#### TASK ITEM:
Write out again the lines from the line with "Task: Click info icon of corner cabinet item" up to and including the line with "The height and", exactly as they stand below, and skip any picture.

Stored items from a collection

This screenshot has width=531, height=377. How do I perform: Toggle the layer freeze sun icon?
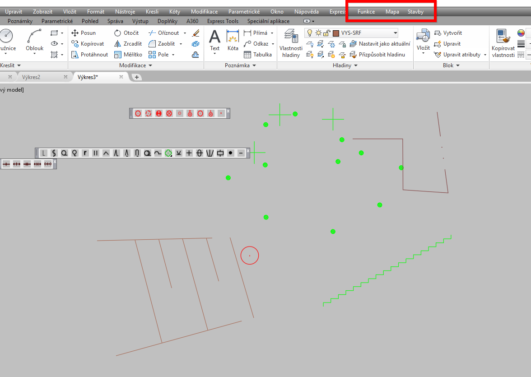(x=318, y=33)
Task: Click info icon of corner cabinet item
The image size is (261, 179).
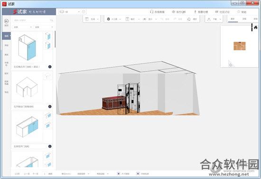Action: [x=50, y=106]
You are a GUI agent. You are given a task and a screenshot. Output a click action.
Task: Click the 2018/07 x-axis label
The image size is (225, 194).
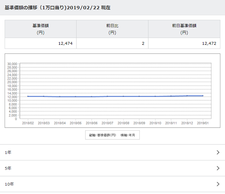(108, 123)
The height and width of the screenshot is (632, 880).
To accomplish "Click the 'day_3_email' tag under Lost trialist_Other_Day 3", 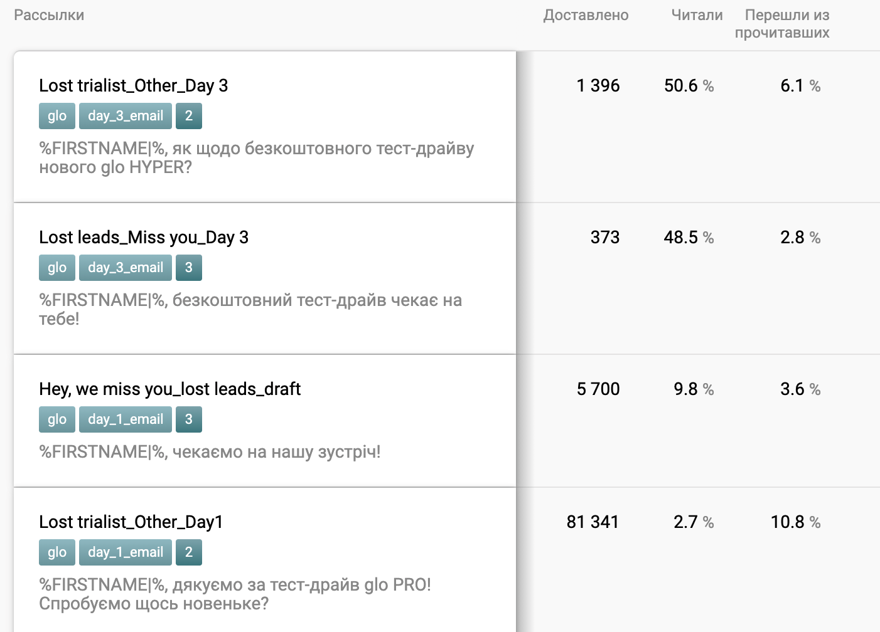I will point(125,116).
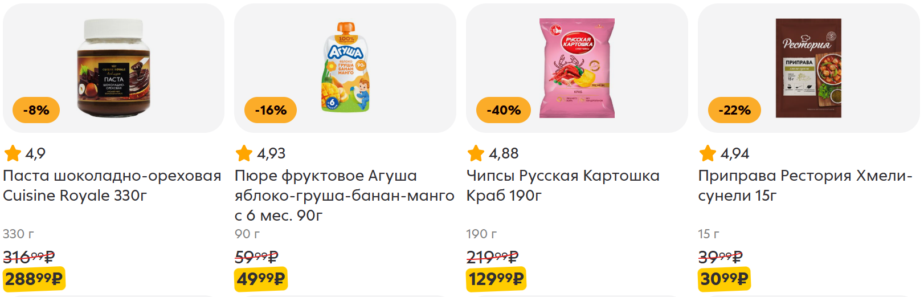Click the 30.99 ₽ discounted price tag

(x=724, y=279)
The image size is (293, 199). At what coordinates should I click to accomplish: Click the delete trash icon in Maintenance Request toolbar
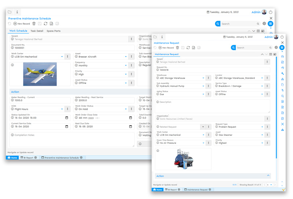(178, 48)
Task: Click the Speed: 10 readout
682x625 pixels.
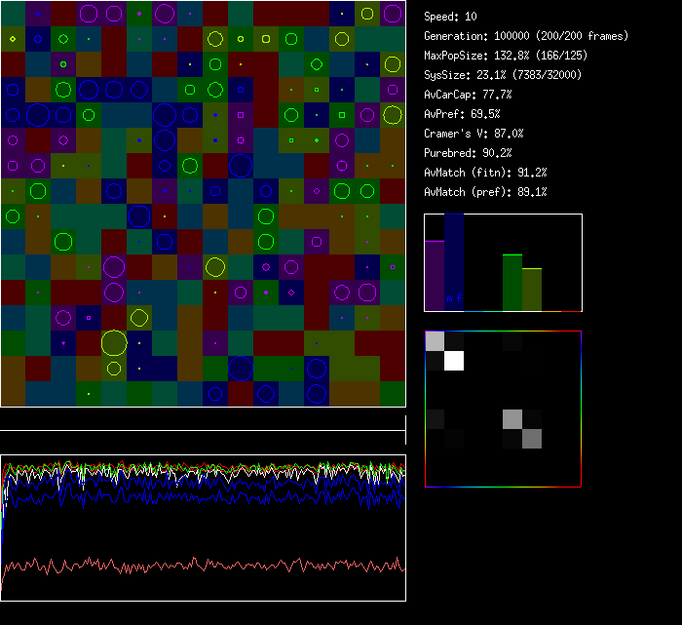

#### SOLUTION FOR THIS PROBLEM:
Task: Click info icon of corner cabinet item
The image size is (261, 179).
Action: [x=50, y=106]
You are a GUI agent. You are given a task and a screenshot. Output a click action.
Task: Click the 2018/07 x-axis label
The image size is (225, 194).
(108, 123)
The height and width of the screenshot is (632, 880).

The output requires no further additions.